見えてきたビジネス格差…インボイス制度で“得した人・損した人”を総括
インボイス制度でフリーランスは淘汰される――。
2023年10月の制度開始前、こうした不安が広く語られていた。
では、実際に何が起きたのか。制度開始から一定期間が経過した今、現場の実務を踏まえて整理すると、見えてくるのは“単純な増税”という話ではない。
交渉力と市場価値によって結果が分かれる、極めて現実的な構図である。(税理士・亀田敬亨 内外タイムス)
損した人:価格転嫁できなかったフリーランス
まず結論から言えば、「一律に誰かが損をした制度」ではない。むしろ、立場によって明暗がはっきり分かれた制度だ。

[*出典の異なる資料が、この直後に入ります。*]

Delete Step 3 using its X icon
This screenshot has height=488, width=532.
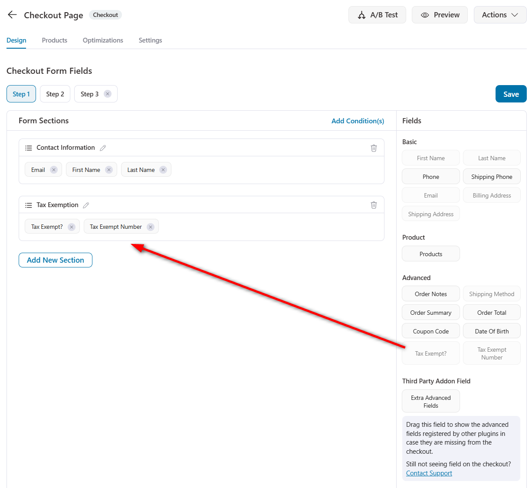tap(107, 93)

最も影響を受けたのは、免税事業者として活動していたフリーランスや個人事業主の一部である。とりわけ、発注元との力関係が弱いケースでは、取引条件の見直しを求められるケースも見られた。
その結果、
・消費税相当額の値引きを受け入れる
・やむなく課税事業者へ移行する
といった対応を迫られ、実質的な収入減につながった例は少なくない。
もっとも、すべてのフリーランスが不利益を被ったわけではない点には注意が必要だ。なお、国税庁も取引排除を目的とした一方的な不利益変更については注意喚起を行っている。
得した人①:価格交渉力のあるフリーランス
一方で、専門性が高く代替が効きにくい職種では状況は大きく異なる。
ITエンジニアや専門コンサルタントなどでは、「インボイス登録は行うが、その分は報酬に反映する」という交渉が成立し、収入水準を維持、あるいは引き上げたケースも確認されている。

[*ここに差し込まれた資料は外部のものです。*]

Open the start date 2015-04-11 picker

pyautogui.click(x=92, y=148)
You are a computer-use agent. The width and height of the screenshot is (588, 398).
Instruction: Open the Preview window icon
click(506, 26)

現場感覚としては、“税制の問題”というより“市場価値の問題”として結果が分かれたというのが実態に近い。
得した人②:課税事業者(法人・大企業)
制度上のメリットが明確になったのは、もともと課税事業者である企業側である。仕入税額控除の要件が厳格化されたことで、取引先の選別が進む構造が生まれた。
その結果、
・インボイス発行事業者との取引への集約
・経理処理の明確化による税務リスクの低減
といった効果が見られる。その一方で、請求書管理や確認業務など、経理実務の負担は確実に増加している点も見逃せない。
影響が限定的な人:一般消費者
現時点では、一般消費者への影響は限定的である。価格転嫁が完全には進んでいない業界も多く、コストは事業者側で吸収されているケースが散見されるためだ。
ただし、これはあくまで過渡的な状態に過ぎない。今後、徐々に価格へ反映されていく可能性は十分にある。
税理士としての総括
インボイス制度を税務の観点から整理すると、その本質は単なる増税ではなく、消費税に内在していた「益税構造の是正」と「仕入税額控除の適正化」にある。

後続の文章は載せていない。